(SHORT EXERCISE) Rewrite the stretch of records from the line containing "Viewport: 1200px width, 630px" through the line containing "[x=441, y=232]" as a numbered list. Skip blank lines and leave the pictures out.

(SOURCE MATERIAL)
-----
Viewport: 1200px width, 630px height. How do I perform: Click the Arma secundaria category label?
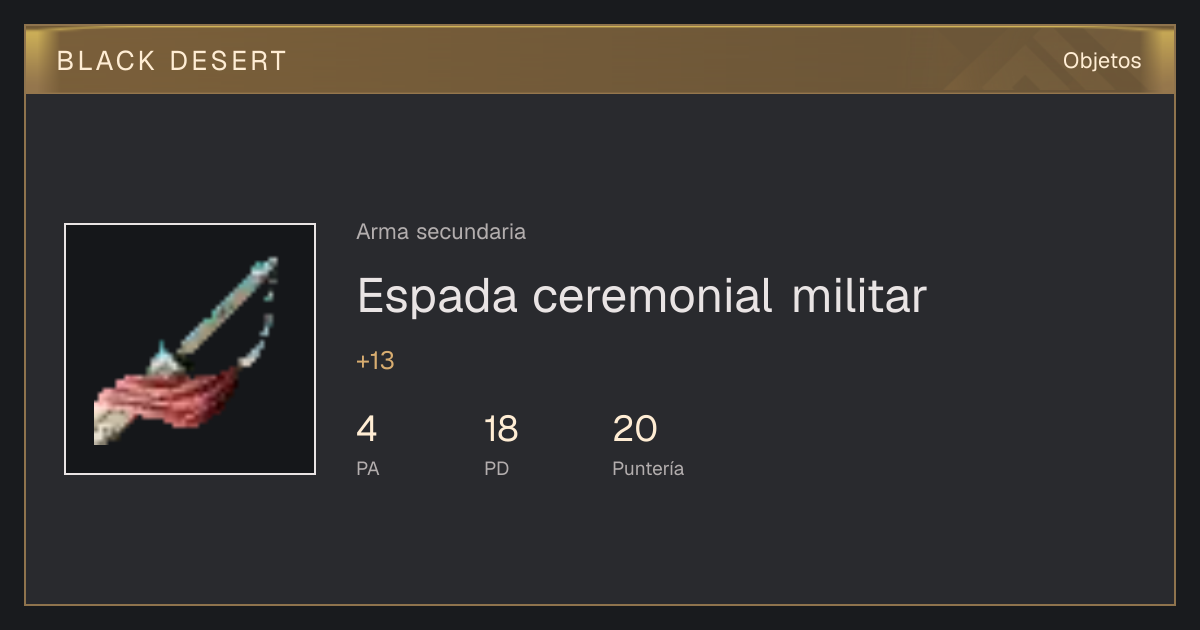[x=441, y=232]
-----
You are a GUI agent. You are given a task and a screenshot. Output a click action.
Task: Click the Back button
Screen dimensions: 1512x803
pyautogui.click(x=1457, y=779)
-----
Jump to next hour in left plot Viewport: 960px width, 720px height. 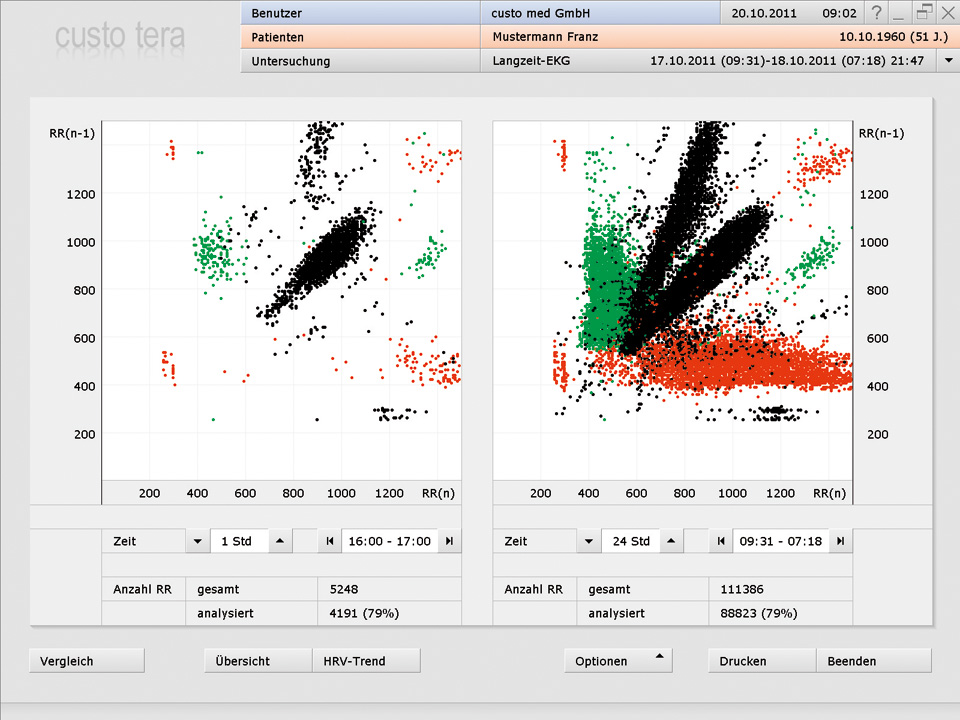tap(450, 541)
-----
(OUTPUT OF THE TASK)
1. Viewport: 1200px width, 630px height. How do I perform: Click the Arma secundaria category label?
2. [x=441, y=232]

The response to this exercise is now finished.